Tuesday, February 15, 2011

Line Up Those Ducks

Understanding parallel structure of sentences, lists, or headings helps create clear, concise, reader-focused messages. An excellent post on this topic appears in Daily Writing Tips, a useful website for writers whether they are composing short stories, essays, business proposals, technical reports, or scientific papers. There the seven examples of problematic parallels reveal how many ways we can lose focus of our ideas.

Here is an eighth example:

Non-parallel: Our organization provides help for the homeless, housing, meals, and innovative career counseling services.

Problem: Of the four provisions, only housing and meals are parallel, or conceptually consistent. The first, help for the homeless, is actually an umbrella term for the other three, so it does not belong in the list. As for the last provision, the modifiers suggest that the housing and meals fall short in quality of the career counseling, which is innovative. Solution:

Parallel: Our organization provides innovative services to the homeless through housing, meals, and career counseling.

Tuesday, February 08, 2011

"The Glamour of Grammar" a Helpful Book


In this occasionally humorous, more often racy, and frequently insightful book, Roy Peter Clark settles many debates about age-old grammatical arguments on issues such as composing fragments, using serial commas, splitting infinitives, beginning sentences with conjunctions like "and" or "but," and ending sentences with prepositions. Also, his sensible tips on style, including a review of left-, mid-, and right-branching cumulative sentences, are helpful for developing writers. If you can forgive Clark's alternately self-absorbed anecdotes and pedantic narrative, you will get a lot from The Glamour of Grammar: A Guide to the Magic and Mystery of Practical English, especially since he favors more a descriptive than a prescriptive approach to grammar.

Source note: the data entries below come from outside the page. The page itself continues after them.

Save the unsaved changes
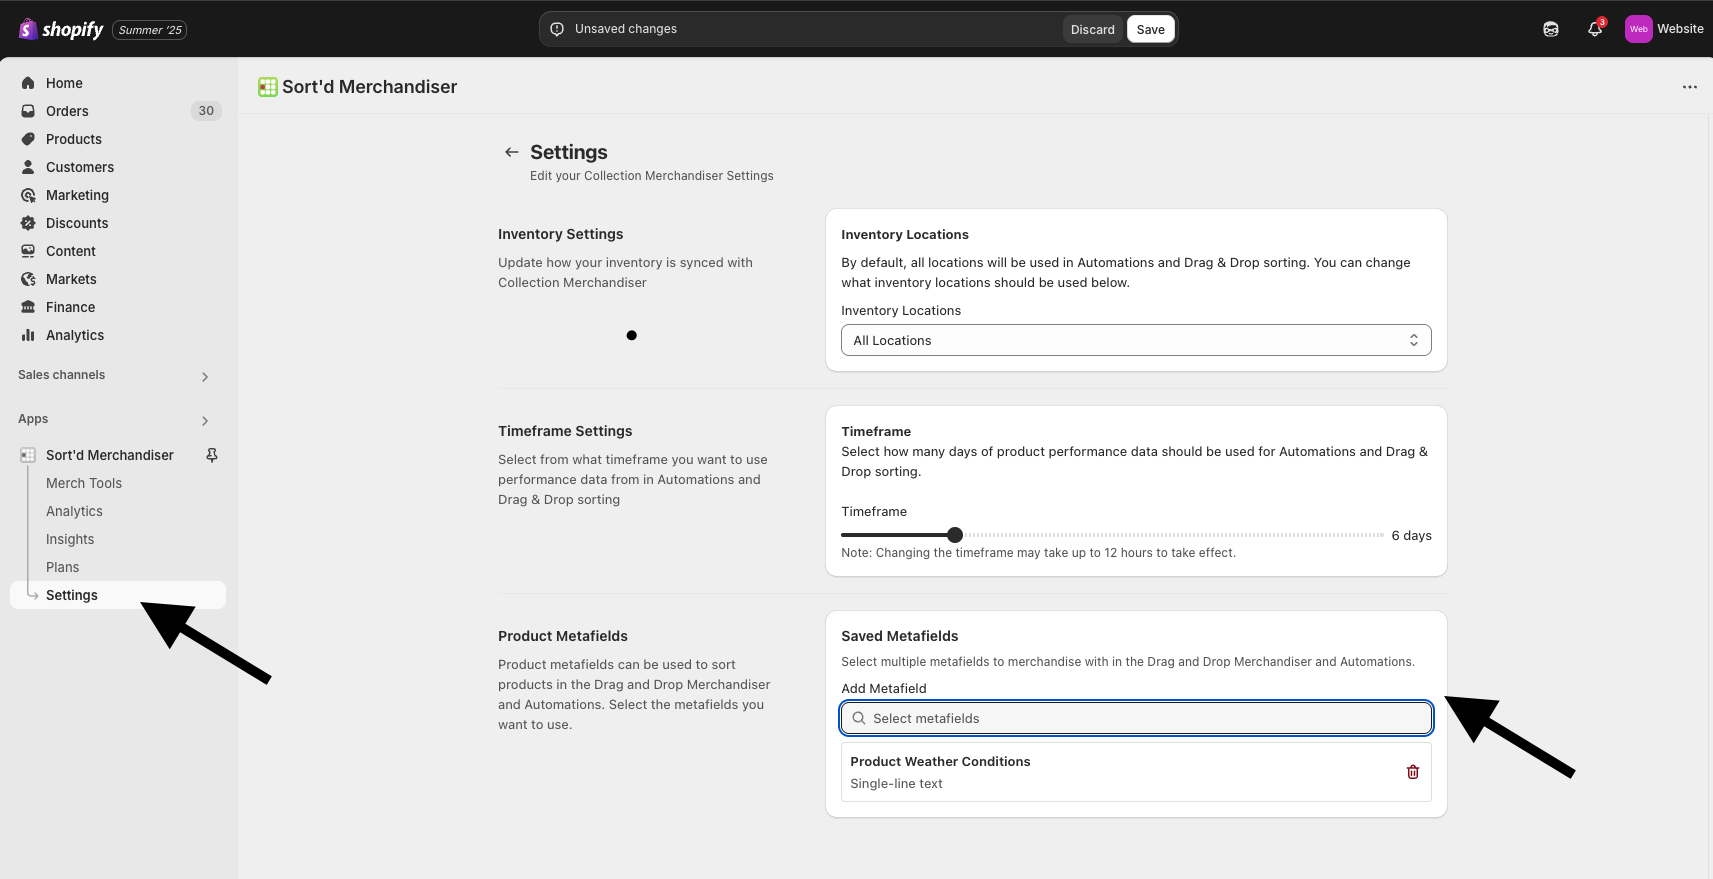Viewport: 1713px width, 879px height. pyautogui.click(x=1150, y=29)
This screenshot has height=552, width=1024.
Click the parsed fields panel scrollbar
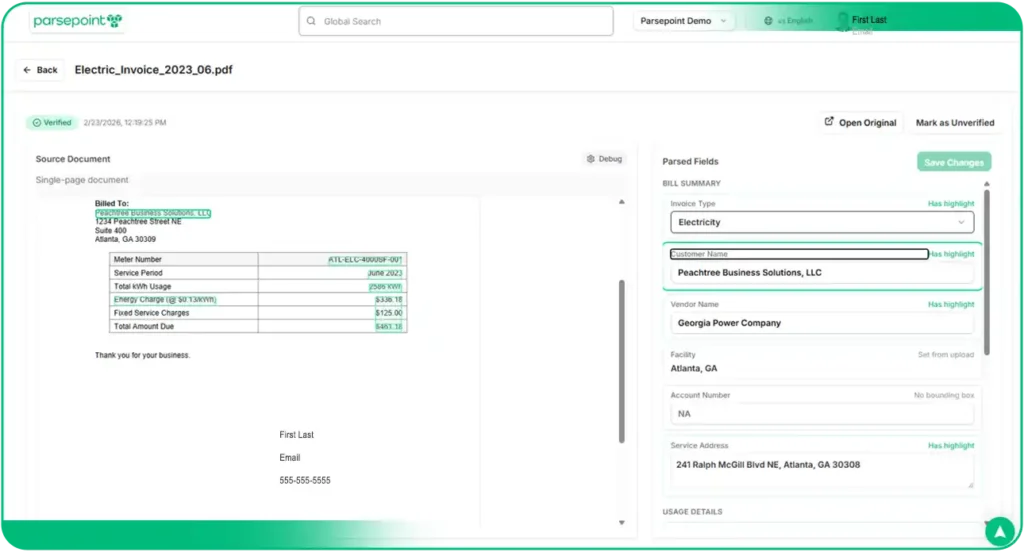coord(988,270)
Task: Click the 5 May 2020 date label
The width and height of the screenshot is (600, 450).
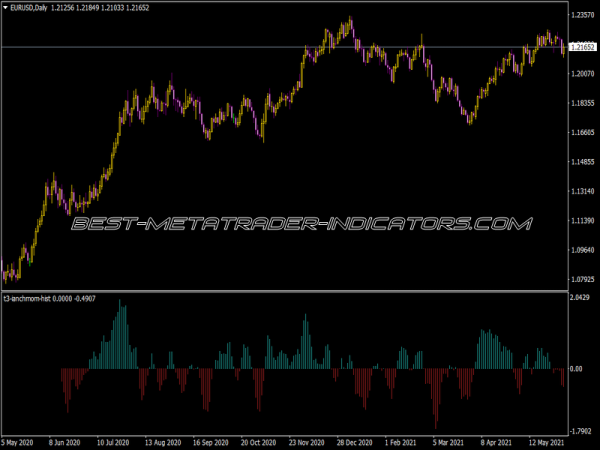Action: (x=20, y=441)
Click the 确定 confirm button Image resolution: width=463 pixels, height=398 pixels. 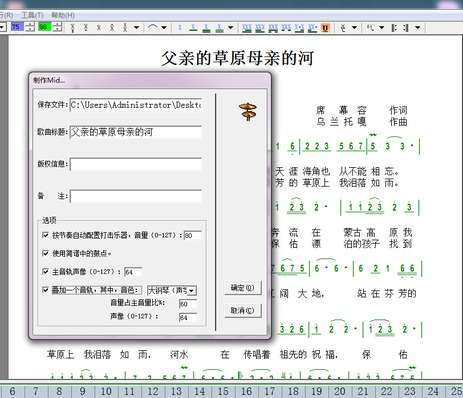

Clark shares some of my thoughts on the grammar snobs who hold to ludicrous, arbitrary rules of style, so I will write about some in the coming posts.

Tuesday, February 01, 2011

Spying on New Words

New words are constantly popping up in our lexicon, so it's nice to know that a website devotes itself to tracking them: Wordspy. Billed by its producer Paul McFedries as "the word lover's guide to new words," Wordspy lists some fresh words by combing newspapers, magazines, books, and websites for any coinage it can findand the results are sometimes funny (googleganger, shelter porn, mom cave), often practical (blizzaster, landscaper), and invariably helpful. What do those words mean? Look them up in Wordspy!